Buy, borrow, die — and never pay tax

This strategy isn’t uniquely Australian. It’s global. Galloway calls it “buy, borrow, die.” You accumulate assets. You borrow against them rather than sell them, deferring any capital gains event indefinitely. Your debt is cheaper than your asset growth. You live extremely well. When you die, the estate crystallises the gain — and in Australia, unlike the US, there’s no inheritance tax. The unrealised gains pass to your heirs with a stepped-up cost base. The tax is simply never paid.

To manage all of this you spend millions on accountants and lawyers. In return, you avoid billions.

There’s a second problem that nobody in Canberra seems to want to talk about.

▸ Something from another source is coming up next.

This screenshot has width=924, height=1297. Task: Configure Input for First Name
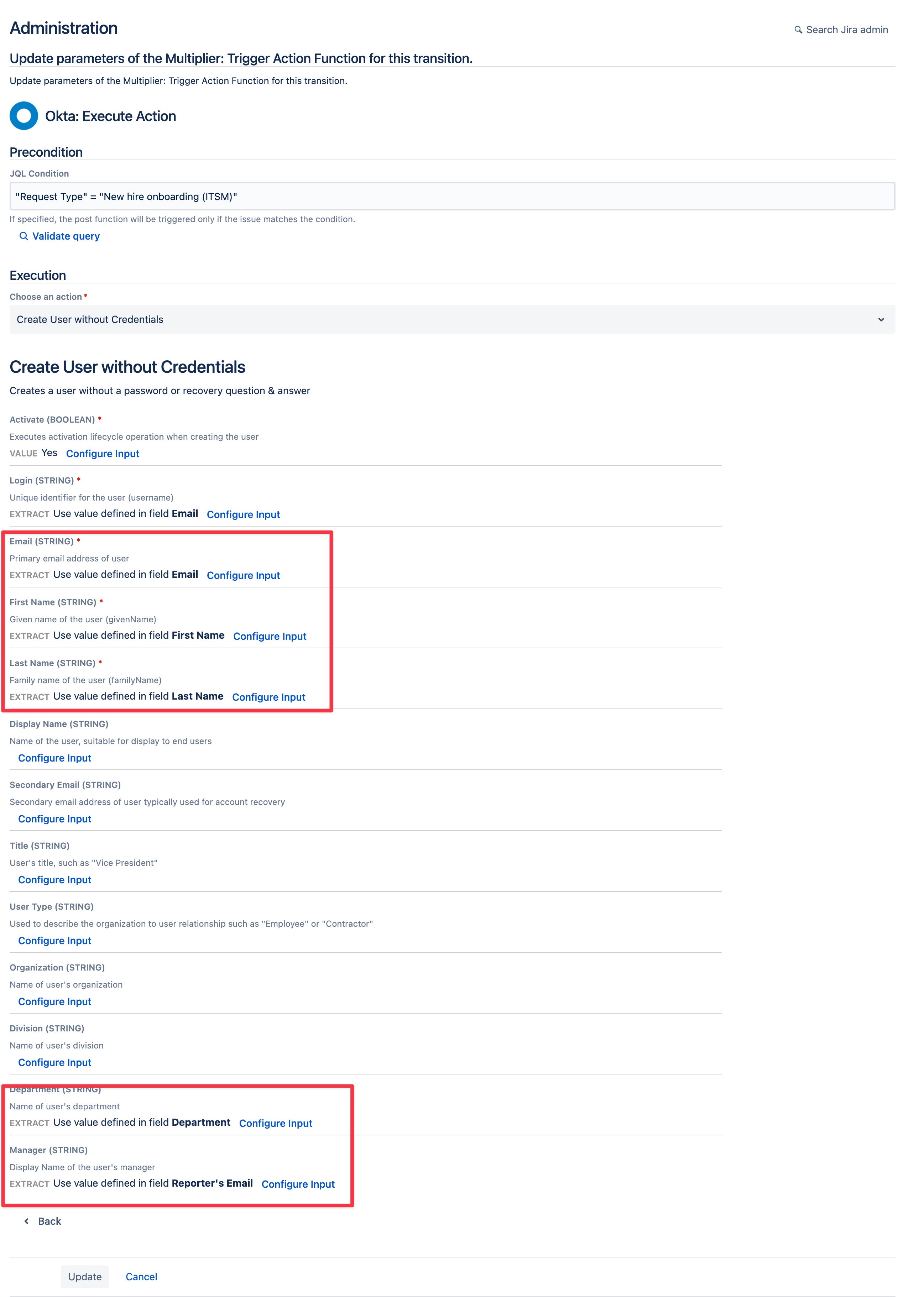pos(270,637)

The tax base — already skewed toward labour rather than capital — is shrinking. Automation, AI and robotics are systematically displacing workers. Every worker displaced is a taxpayer removed from the system. Bots don’t pay income tax. They don’t pay GST on their living costs because they’re not alive. The economic value they generate flows entirely to capital: to the shareholders and owners of the platforms and machinery. Capital accumulates faster, labour contributes proportionally less, and the government’s revenue problem compounds quietly year by year.

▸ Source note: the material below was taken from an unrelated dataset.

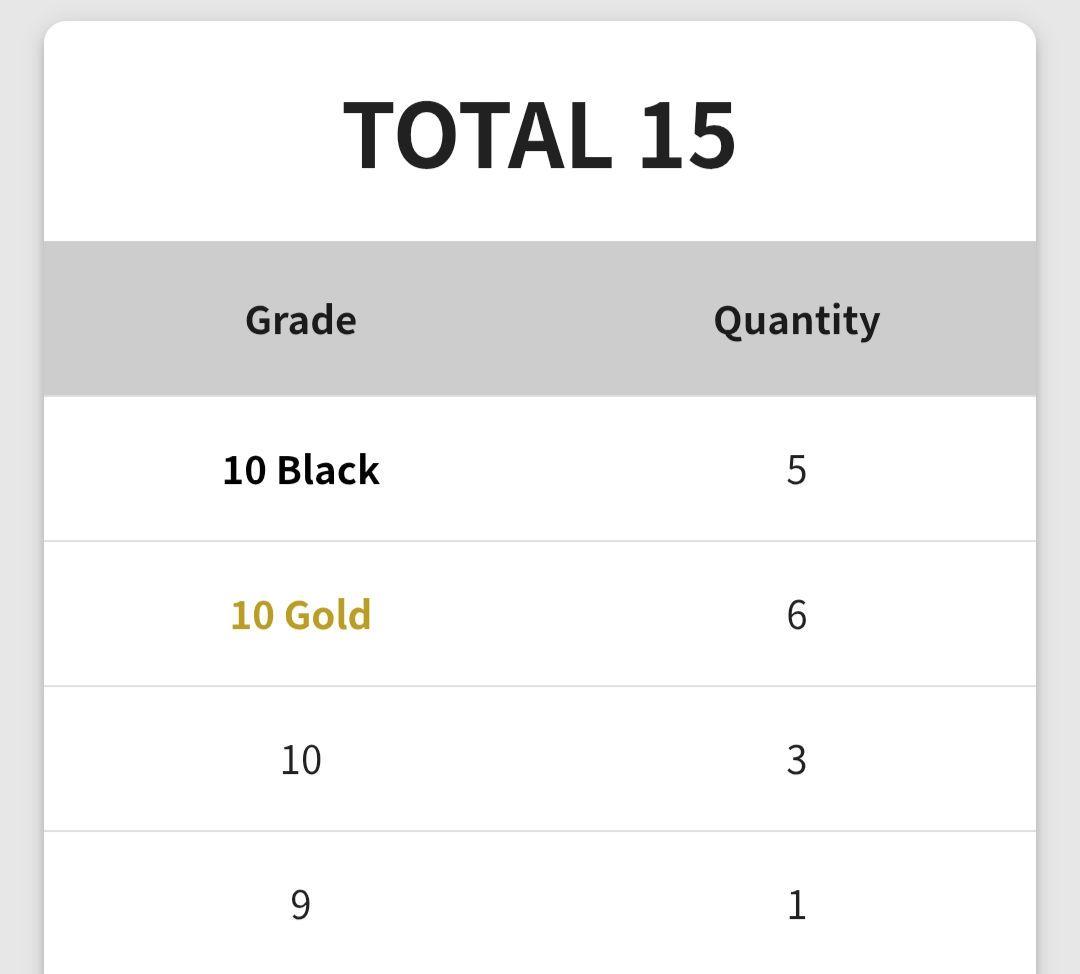1080x974 pixels.
Task: Click the number 15 in the heading
Action: (x=687, y=135)
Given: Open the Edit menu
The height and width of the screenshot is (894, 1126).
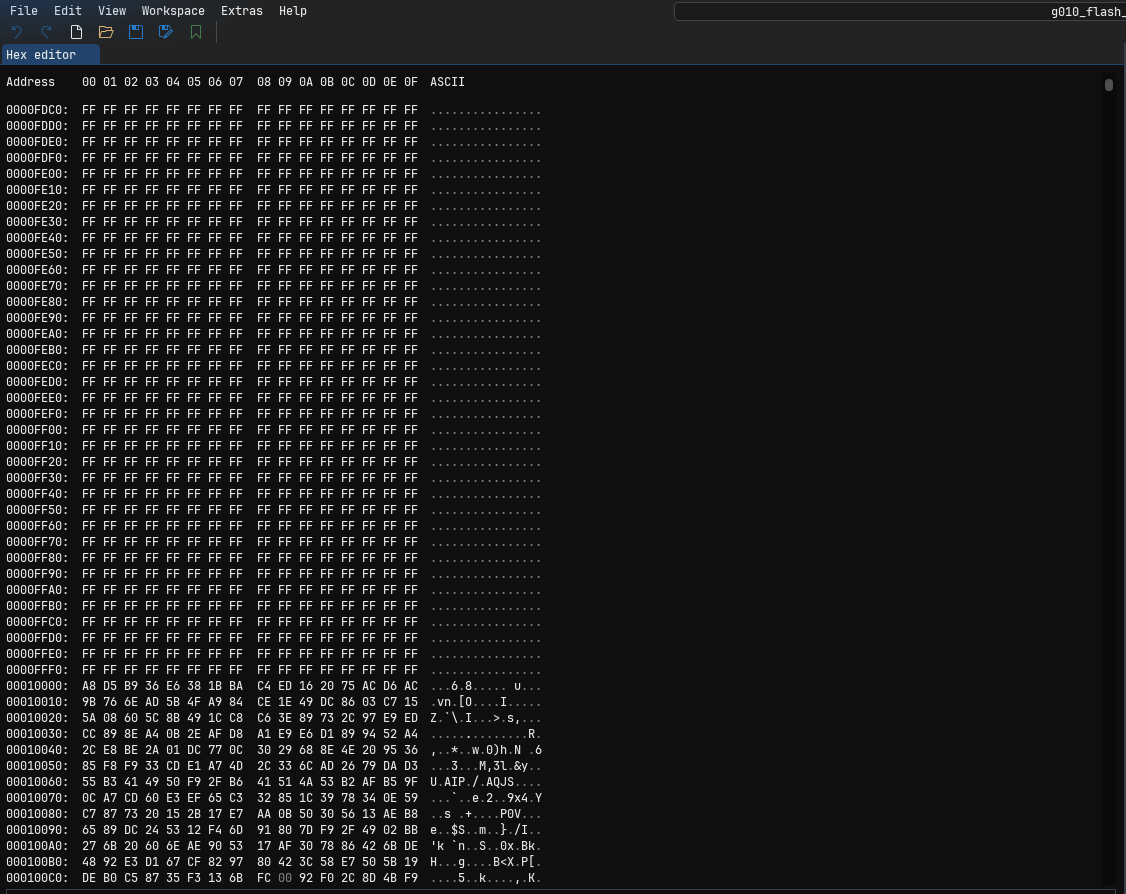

We are being squeezed from both ends simultaneously. The wealthy extract value from the economy while minimising their tax contribution. Workers — the ones currently carrying 51.6% of the national tax burden — are being replaced by systems that carry none of it.

Galloway’s prescription for the US makes sense: tax capital gains as ordinary income, close the carried-interest loophole, fund proper enforcement of the existing tax laws. In Australia the equivalent conversation needs to happen around the CGT discount, the treatment of unrealised gains used as loan collateral, and the complete absence of any inheritance or estate tax. We had one once. We abolished it in 1979.

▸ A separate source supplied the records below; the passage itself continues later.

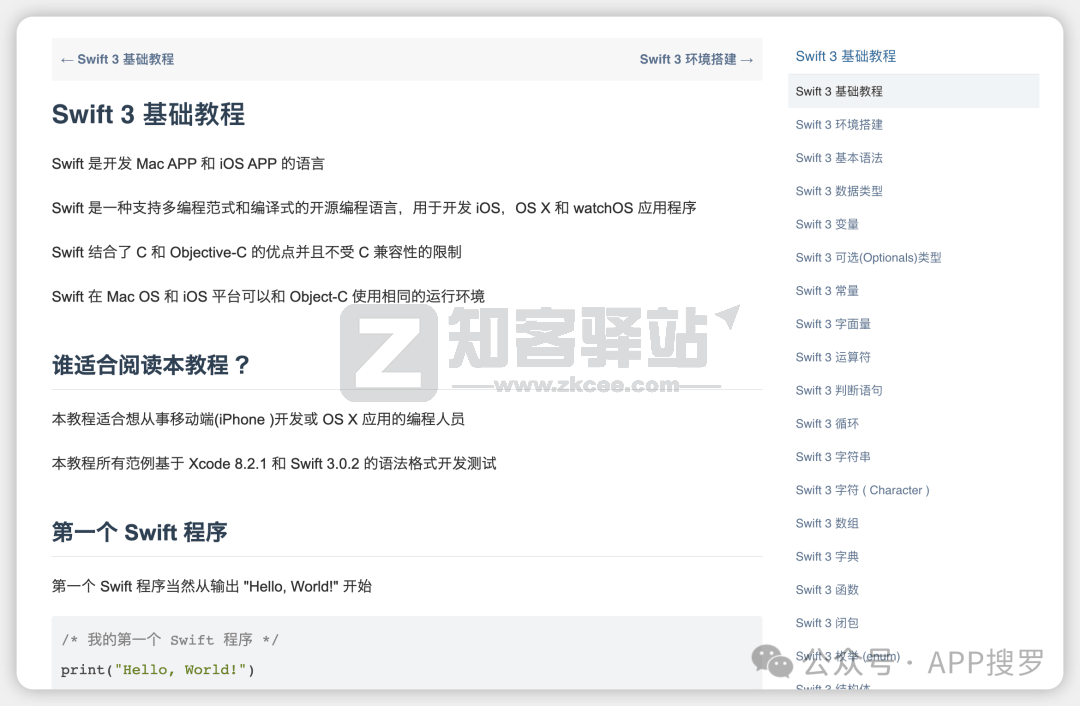Select Swift 3 基本语法 in the sidebar
Viewport: 1080px width, 706px height.
pyautogui.click(x=839, y=157)
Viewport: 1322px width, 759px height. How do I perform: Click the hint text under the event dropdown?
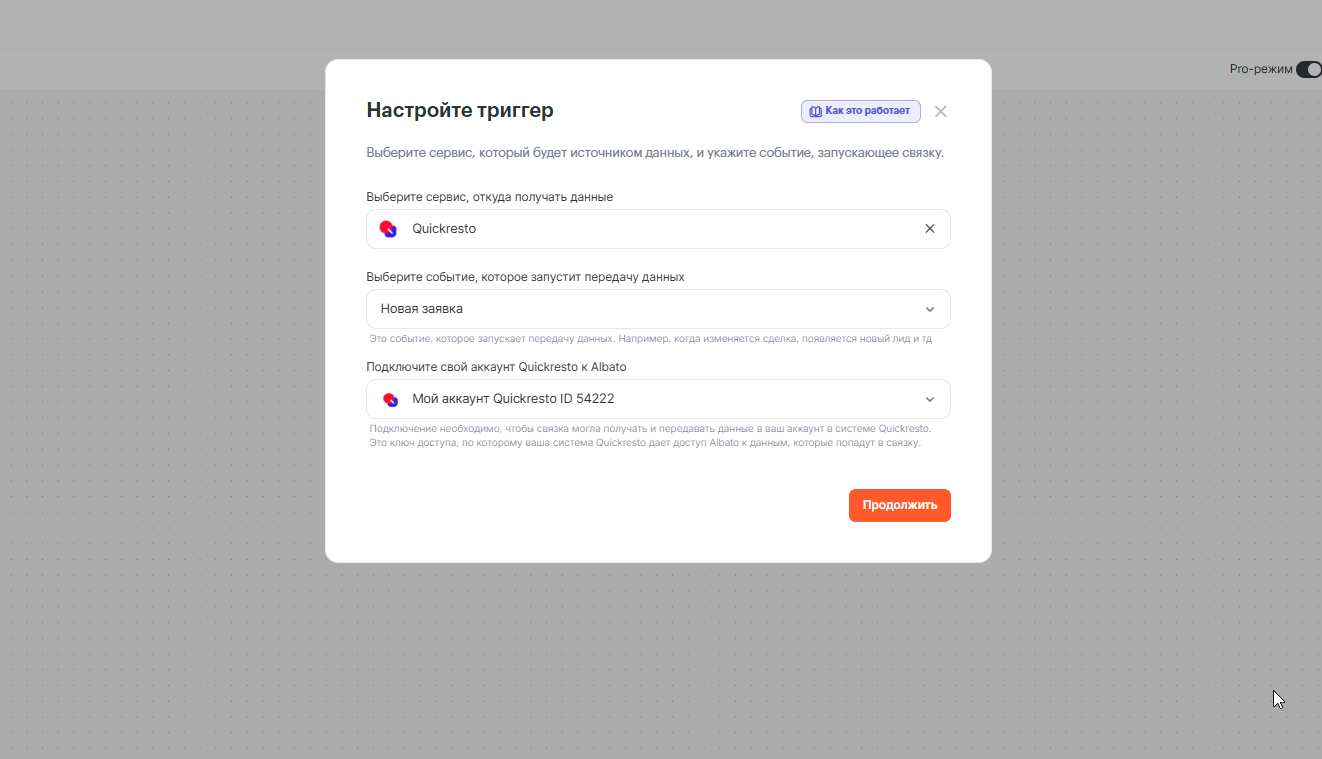pyautogui.click(x=650, y=339)
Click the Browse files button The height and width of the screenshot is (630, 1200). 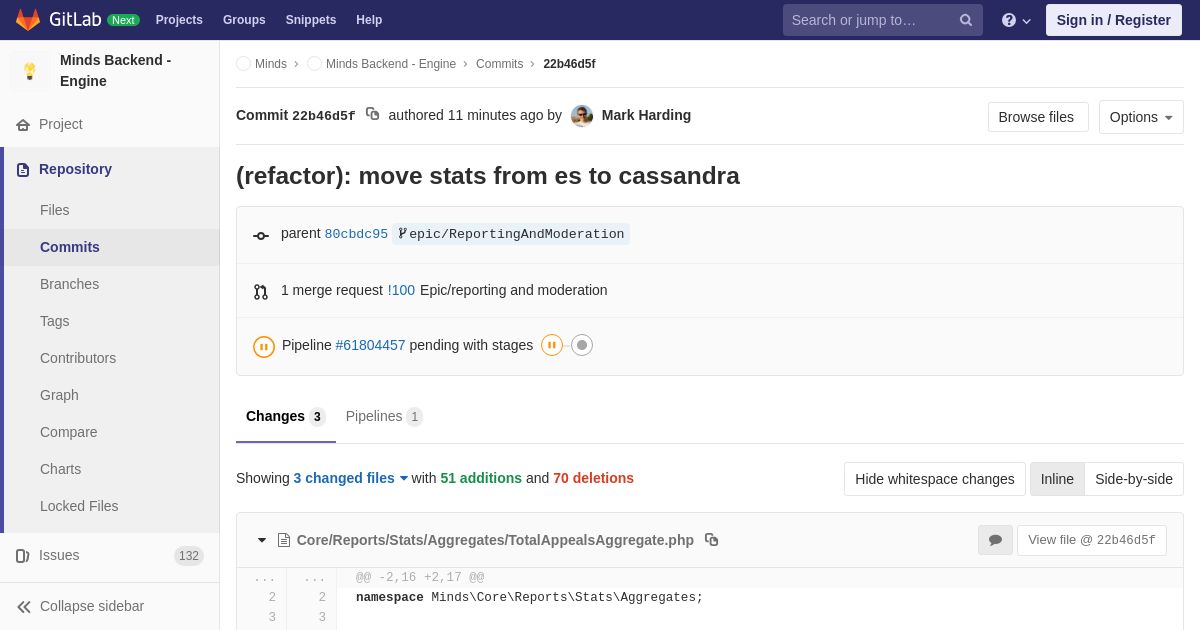tap(1037, 117)
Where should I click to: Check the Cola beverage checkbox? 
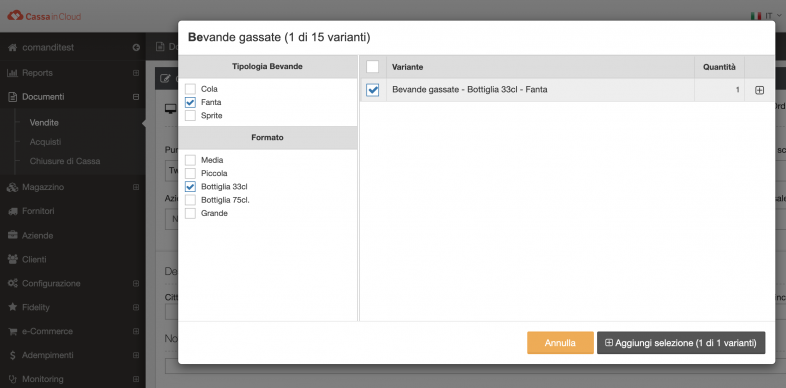[190, 89]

The options exist. The will doesn’t.

Then there’s negative gearing. In principle it’s defensible — allowing a landlord to offset rental losses against their income tax is not outrageous policy. But the principle has been stretched well past any reasonable justification. A second investment property? Fine, perhaps. A third, a fourth, a tenth? At some point “investment” becomes a tax-minimisation strategy dressed up as housing provision, and the rest of the market pays the price — quite literally. Investors with deep pockets and accountants on retainer can outbid first-home buyers by factoring in tax benefits those buyers simply don’t have access to.

We’ve built a system that rewards accumulation of the one asset ordinary Australians most need to acquire.

Wealth taxes are genuinely difficult to implement and have a mixed international record — twelve OECD countries tried them, and by last year only three remained. The wealthy pack up and the revenue estimates evaporate. That’s a real constraint. But the absence of serious policy action isn’t pragmatism. It’s capture.

The Australian government is not short of options. It’s short of will.

At some point, the arithmetic catches up. A tax system that rests on the shoulders of PAYG workers — who are themselves being automated out of the workforce — is not a stable system. Capital needs to take up more of the tax burden from labour. Not because of ideology. Because of maths.

The guillotine isn’t coming. But the fiscal cliff is.